I’ve had a number of friends say they miss me on social media. But, when I ask if they’ve read my blog, my novel or my book,of short stories, the answer is often “it’s on my list.” I can’t help but think of the essay Literature and Life by Mario Vargas Llosa.
It happens quite often, in book fairs or bookshops, that a man will come up to me with a book of mine in his hand and ask me for an autograph, saying, ‘It’s for my wife or my young daughter, or my sister, or my mother; she or they are great readers and they love literature.’ And I immediately ask: ‘And what about you, don’t you like to read?’ The answer is almost inevitably: ‘Yes, of course I like reading, but I’m very busy, you know.’ Yes, I do know, because I’ve heard this dozens of times: that man, and thousands like him, have so many important things to do, so many obligations and responsibilities in their lives that they cannot waste their precious time spending hours on end absorbed in a novel, a book of poetry or a literary essay. According to this widespread conception, literature is a dispensable activity, a pastime, no doubt lofty and useful for the cultivation of feelings and manners, an adornment for people that have plenty of time for recreation and that has to be fitted in between sports, cinema, and games of bridge or chess. But it is something that can be sacrificed without a second thought when it comes to prioritising what is really important in life. (Touchstones: Essays on Literature, Art, and Politics, Mario Vargas Llosa)

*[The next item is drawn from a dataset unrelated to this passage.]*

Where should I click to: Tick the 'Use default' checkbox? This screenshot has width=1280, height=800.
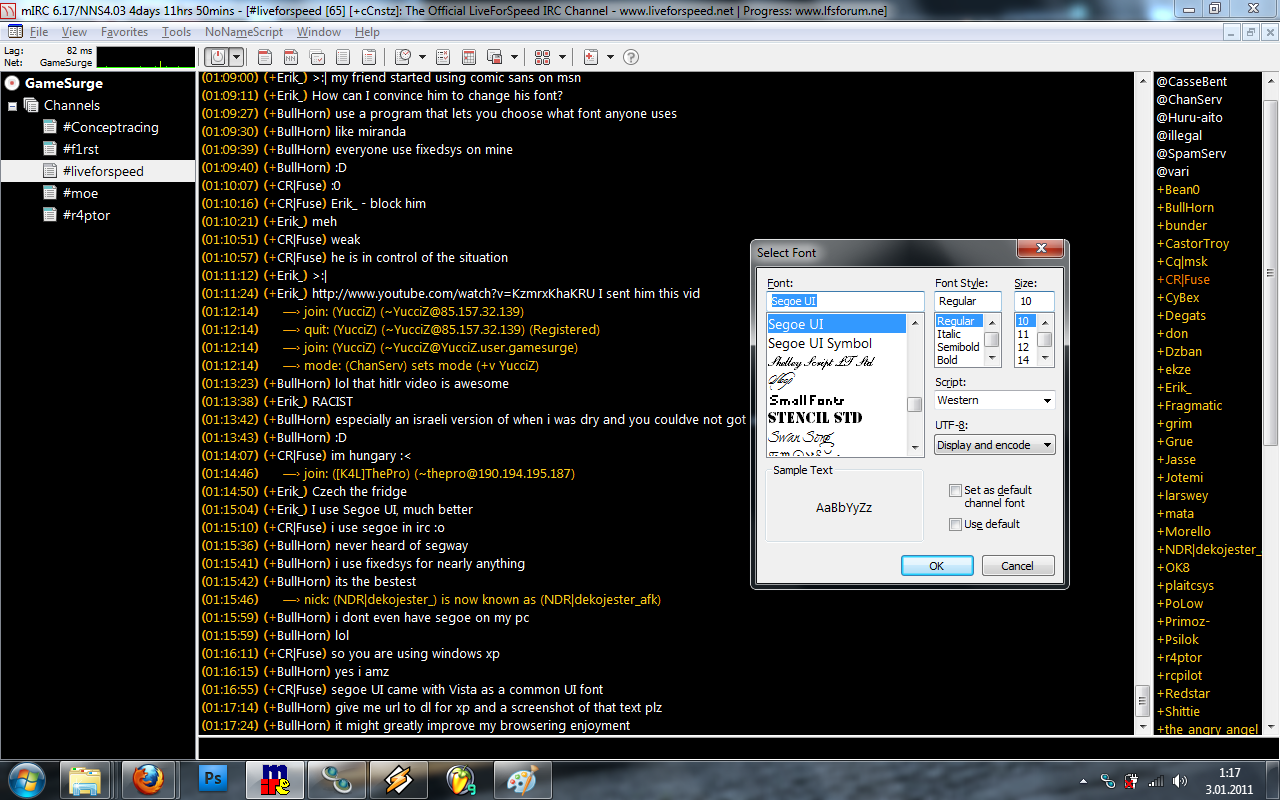coord(955,524)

Social media rewards presence, not depth: frequency over reflection, reaction over revision. Yes, I have a blog. Yes, social media is an effective way to promote it, gather eyes, encourage feel good likes. My blog is not meant to be a stream of fragments but a shaped act. Of course I hope for readers but not an audience to be managed with a scrolling feed that tricks you to stay on it.
It’s pretty well known that social media divides us into camps, drives polarization, and encourages cults and conspiracy theories. That’s not what my blog is about.
Blogs preserve continuity. Posts can be returned to, argued with, contradicted even by my future self. Social platforms flatten time; yesterday’s thought is dead by morning.
Social media is not neutral infrastructure; it is an extraction machine. It monetizes outrage, envy, and tribal identity. Even when used “well,” it trains users to anticipate applause or punishment. Cancelling social media is a refusal to let algorithms co-author your thoughts. Social media has rewired our childhoods, rewired our brains, and rewired our democracy. It’s trapped us inside a hamster wheel of weird videos and dopamine bursts where truth and concentration is sacrificed for diversion and distraction.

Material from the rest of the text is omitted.